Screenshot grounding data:
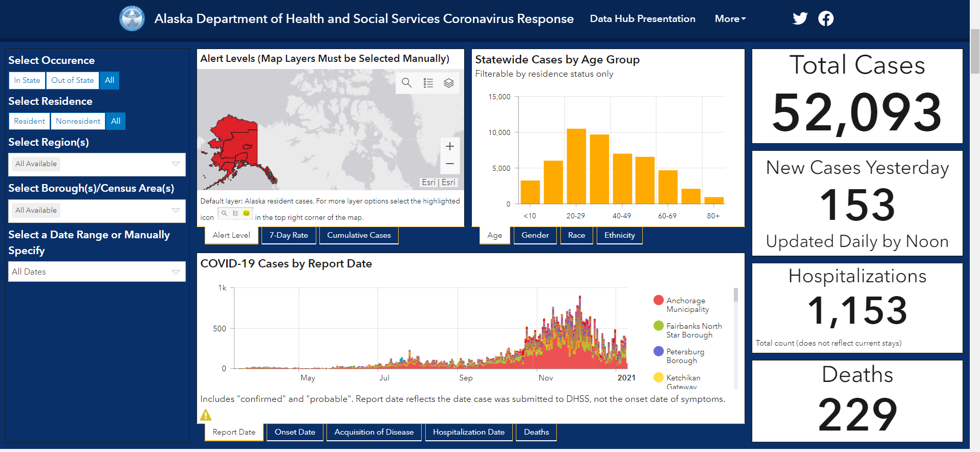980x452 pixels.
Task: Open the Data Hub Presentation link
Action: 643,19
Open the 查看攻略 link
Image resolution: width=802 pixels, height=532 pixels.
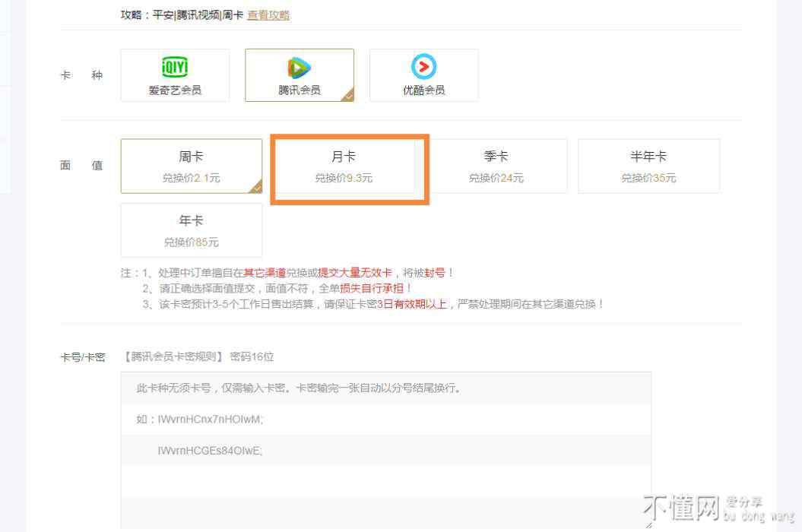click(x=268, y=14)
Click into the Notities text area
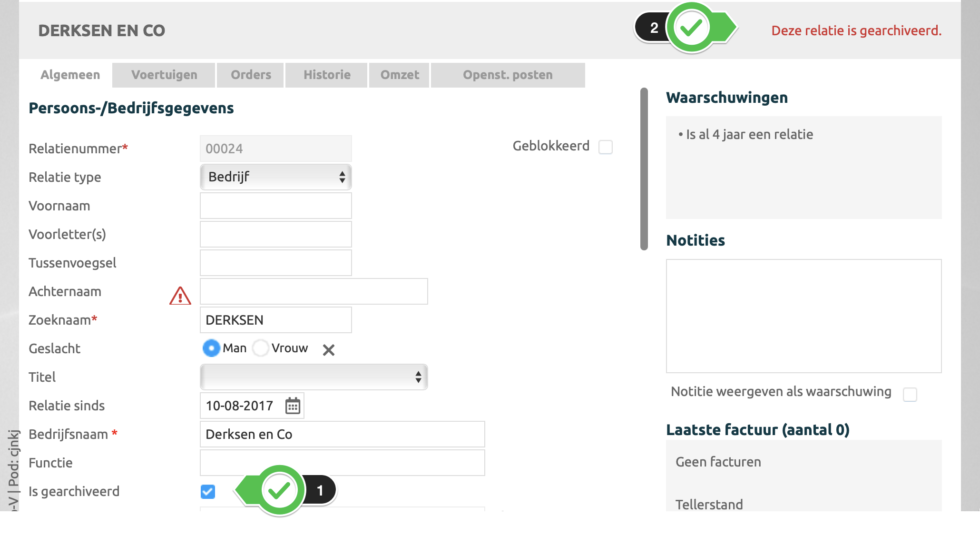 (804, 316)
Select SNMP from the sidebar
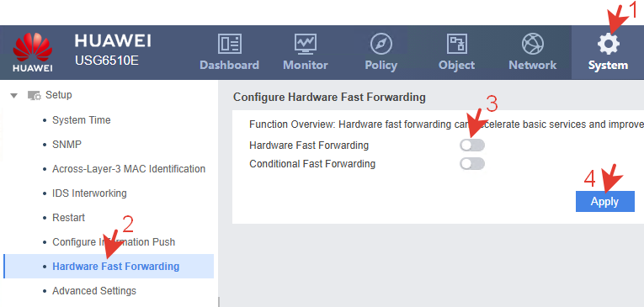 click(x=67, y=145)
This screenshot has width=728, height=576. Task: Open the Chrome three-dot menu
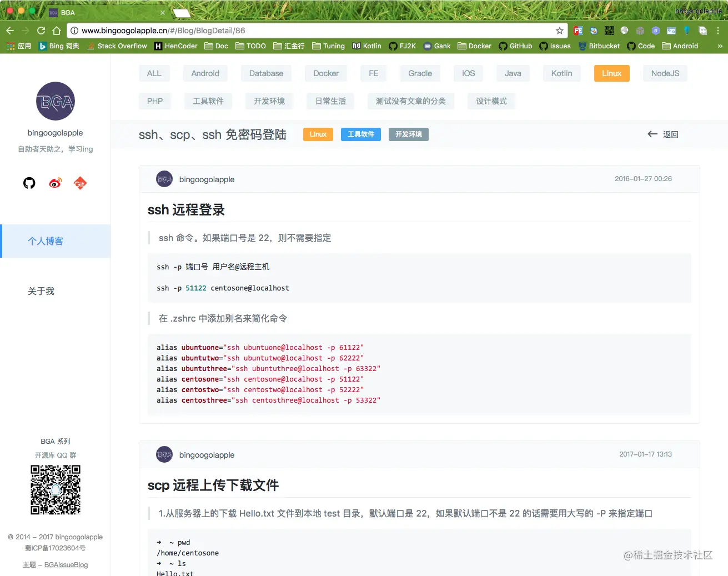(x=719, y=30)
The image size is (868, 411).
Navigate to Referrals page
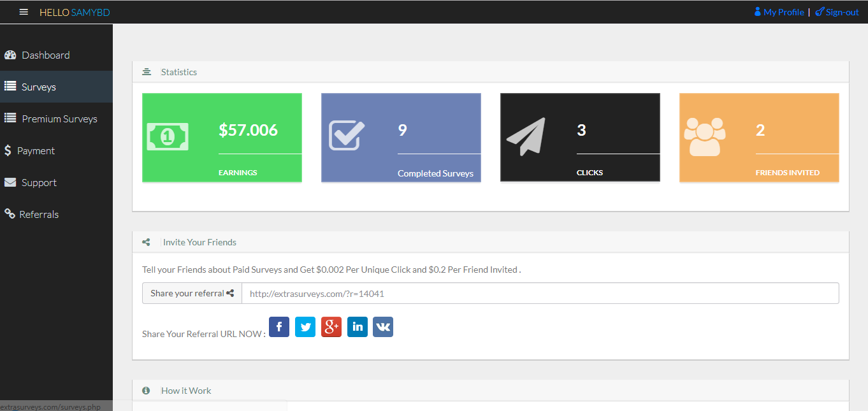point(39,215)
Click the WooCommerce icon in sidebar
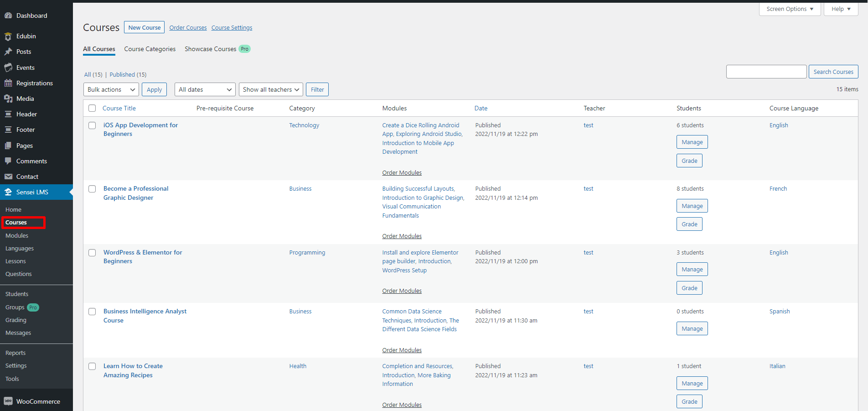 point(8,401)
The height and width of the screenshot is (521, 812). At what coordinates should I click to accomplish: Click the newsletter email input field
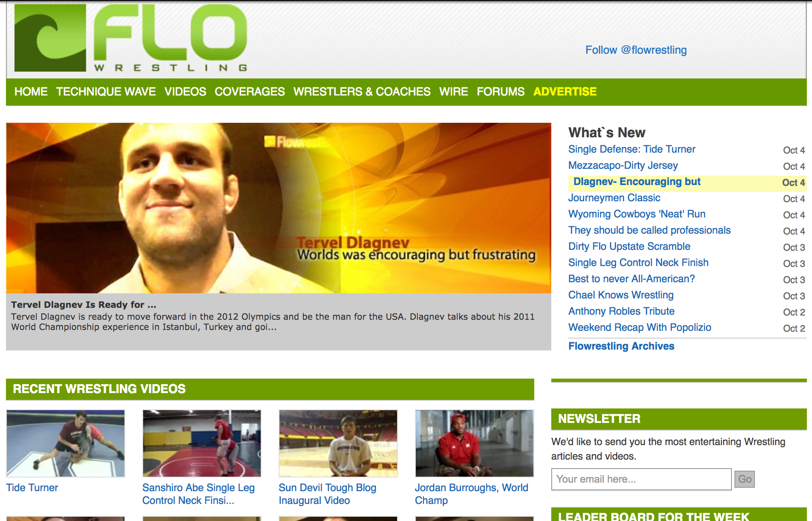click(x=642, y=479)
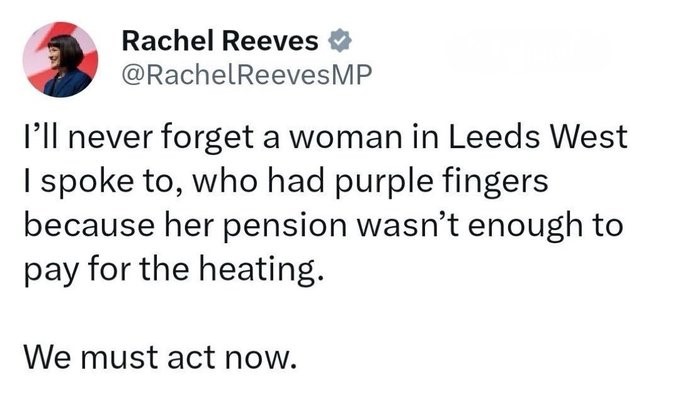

--

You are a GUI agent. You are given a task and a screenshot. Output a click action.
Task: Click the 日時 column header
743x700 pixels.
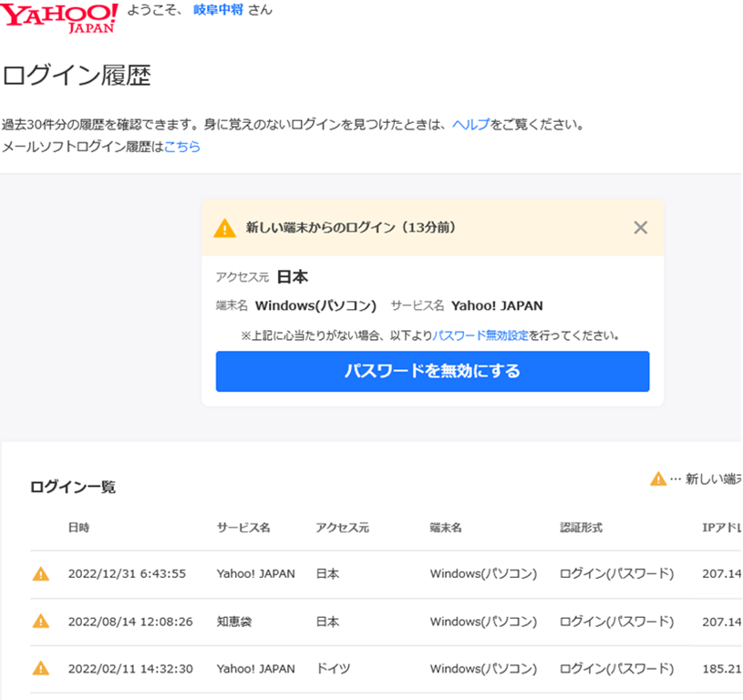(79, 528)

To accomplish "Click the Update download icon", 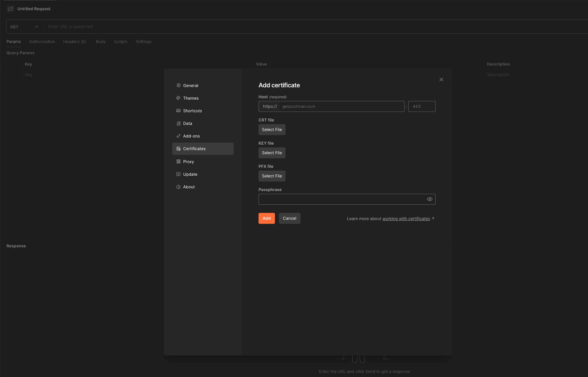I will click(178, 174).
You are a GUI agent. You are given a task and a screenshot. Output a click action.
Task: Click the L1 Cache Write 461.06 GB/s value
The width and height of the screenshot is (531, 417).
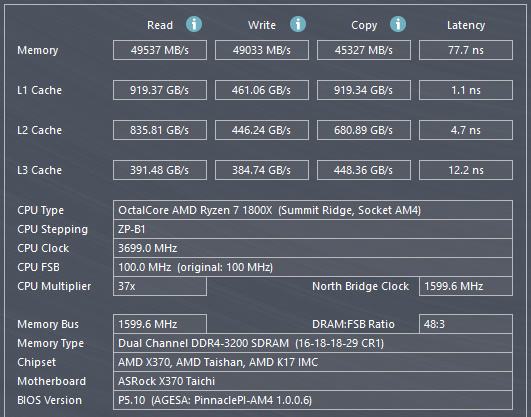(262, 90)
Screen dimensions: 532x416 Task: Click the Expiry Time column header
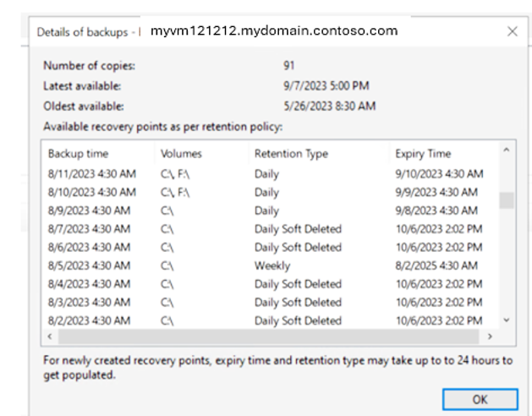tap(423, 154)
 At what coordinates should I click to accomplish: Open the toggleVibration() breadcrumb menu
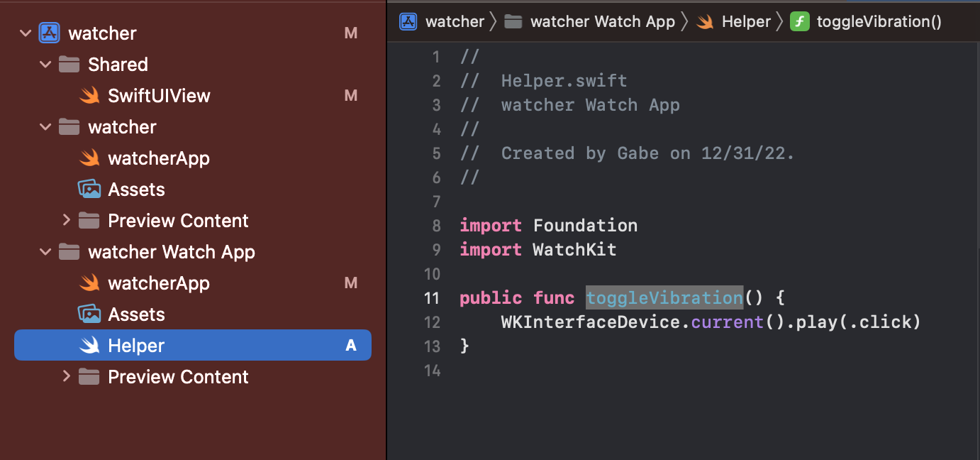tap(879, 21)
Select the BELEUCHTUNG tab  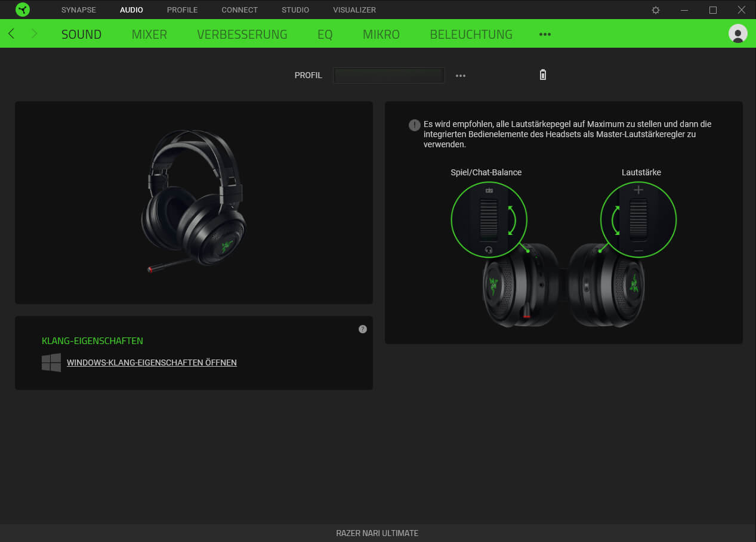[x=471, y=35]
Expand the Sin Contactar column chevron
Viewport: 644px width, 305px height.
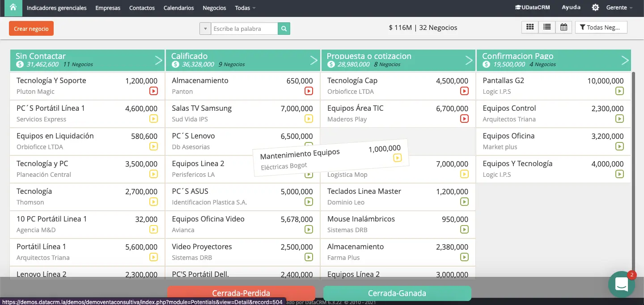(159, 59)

*TASK TO CARRY OUT*: From the line with "Click into the Notities text area" up to and including the line with "The image size is (868, 411)." above, retype every line exactly and nothing more; leave out the pictures.

*TASK OUTPUT*:
Click into the Notities text area
 (804, 316)
Select SNMP from the sidebar
 click(x=67, y=145)
This screenshot has width=728, height=576. Task: Open the Chrome three-dot menu
(x=719, y=30)
The image size is (868, 411).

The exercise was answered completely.